Things started to improve. I didn’t get the connections stuck anymore, but strangely, using 10Mbps ADSL + 3Mbps HSDPA downlinks resulted in about 2Mbps of download speed. This is for a few reasons, first, lots of UDP packets get dropped because the TCP above the VPN doesn’t want them (latency, excessive retransmissions and reordering), second, the radio link is less reliable and has a lot of retransmissions by itself (compare what your smartphone says about consumed bytes and what your operator counted, you always lose), and finally, my VPN had a big overhead, 69 bytes for every packet which were tken from already small PPP MTUs. The last one I did reduce to 28 bytes per packet by removing the encryption or I could even save more using GRE or IPIP tunnels but I had no static IPs so at least I had to authenticate the VPN client on the server. But the first two were out of my control anyway, given the time and money budgets.Also, the native linux bonding driver does not support the weighted round robin, it can only split the traffic equally which means the throughput of every single line is that of the slowest line. There are some patches for older kernels that allow weighting in the bonding but I couldn’t get them to compile on a 3.x and didn’t want to spend too much time to port (I am no friends with C).

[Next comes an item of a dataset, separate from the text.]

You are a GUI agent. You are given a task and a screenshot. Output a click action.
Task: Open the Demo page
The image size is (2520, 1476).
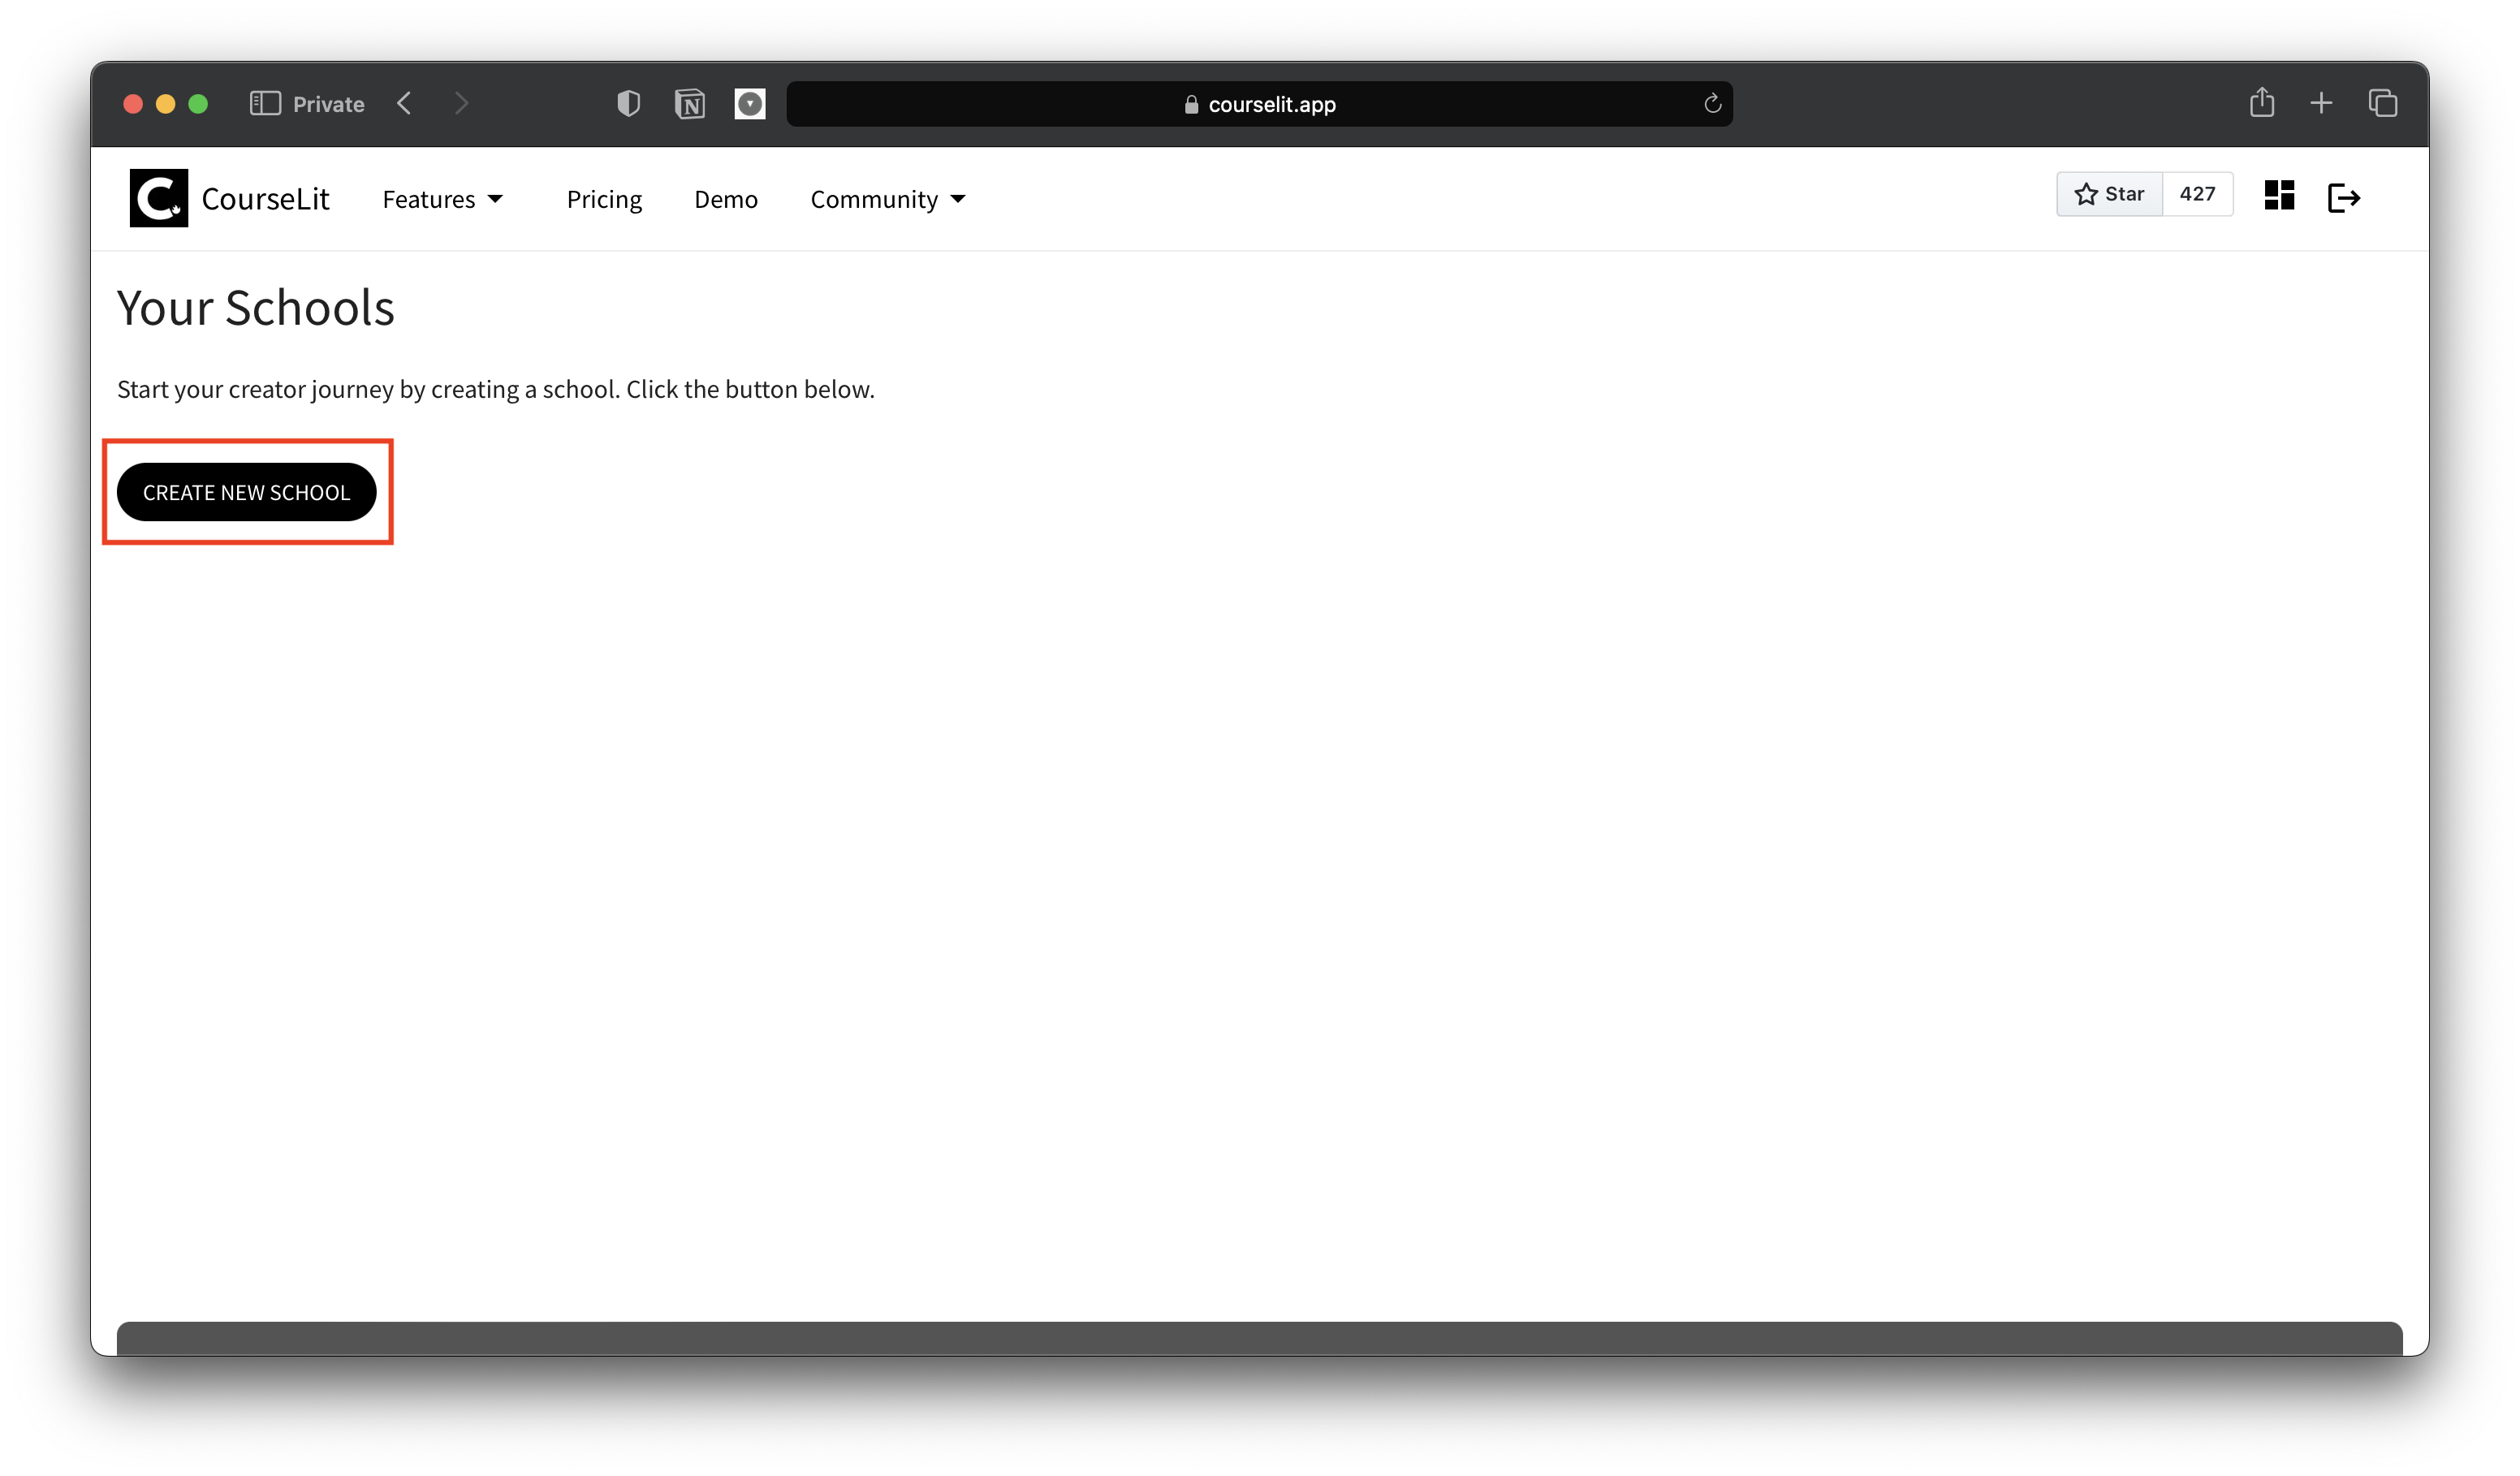pyautogui.click(x=725, y=199)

I’ve used this setup for a day or two just to get a feeling of the performance, after all I didn’t need bandwidth, just reliability. And it was awful. The connections were dropping periodically, stalling. Mobile IP changing. ADSL dropping. Not usable. The good news were that the experiment proved to be successful. I had a working prototype that could be improved. All I needed was the second line with the same parameters as the first one.